A second limitation was that our sample is small for individual differences analyses, even though it is a relatively large sample in the context of NHP neuroimaging studies. Indeed, some of our results became only marginally significant after correcting for multiple comparisons using FDR correction, which was likely due in part to our smaller sample size. We sought to address this power by performing both univariate and multivariate analyses, which have different limitations in the context of low samples. An additional limitation is that animals were housed in isolation prior to our Control scan. This was necessary, as there are no MR scanning facilities at the field station. Moreover, our use of transportation from the field station as an acute stressor meant that we were unable to counterbalance the order of scans, and all animals received the stress scan first. Importantly, we did confirm that both IL6 and plasma cortisol showed a specific increase during the acute stress scan that returned to basal levels prior to the Control scan (Fig. 2A, B). Nevertheless, it is possible the Control scan does not reflect a true return to baseline conditions.

Another limitation was that our sample was comprised only of females, thereby precluding our ability to generalize our findings to males. Although the focus on females was necessary due to the fact that adult male rhesus monkeys cannot be housed in similar same-sex social groups at the ENPRC, our findings in females are important as women are at greater risk than men for stress-related psychopathology [80,81,82,83]. An additional limitation is that animals received sedation and anesthesia prior to scanning, which could alter glutamate measurements. While sedative and isoflurane doses were consistent across the two scans, we cannot rule out the possibility of an interaction between these agents and stress in relationship to MRS measures of glutamate.

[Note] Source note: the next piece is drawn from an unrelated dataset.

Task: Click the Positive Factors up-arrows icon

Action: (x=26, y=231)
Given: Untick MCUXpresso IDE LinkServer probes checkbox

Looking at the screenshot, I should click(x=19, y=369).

A final limitation is that the signal-to-noise ratio (SNR) was low in our sample, resulting in a group-average Cramer-Rao Standard Deviation that was > 20. This may have contributed to the absence of a main effect of acute stress on metabolite levels. That said, our prior human studies with very good SNR (Glutamate Cramer-Rao Standard Deviations < 10) also did not show a main effect of acute stress across all participants; indeed, only individuals with low levels of chronic stress showed an increase in Glu following acute stress [28]. This is consistent with what was observed for monkeys with less submission asymmetry. While the current sample was too small to perform sub-group analyses, these results are generally consistent with the pattern of our prior human work.

Conclusion

In the current study we sought to test the generalizability of a previously observed AGR in humans to NHPs. Consistent with our prior work in humans who reported varying levels of chronic stress, we found that mPFC glutamate levels in rhesus macaque assessed by MRS following an acute stressor were largest for animals with the largest asymmetry in submissive behavior, which was associated with higher ranking animals. In contrast, mPFC glutamate levels declined as exposure to social subordination increased. This effect was specific to behavioral measures of subordination and was further associated with acute stress-evoked changes in plasma glucocorticoids. Taken together, these data further establish the AGR in the mPFC as a common biomarker adaptation to an acute stressor as a function of chronic stress exposure.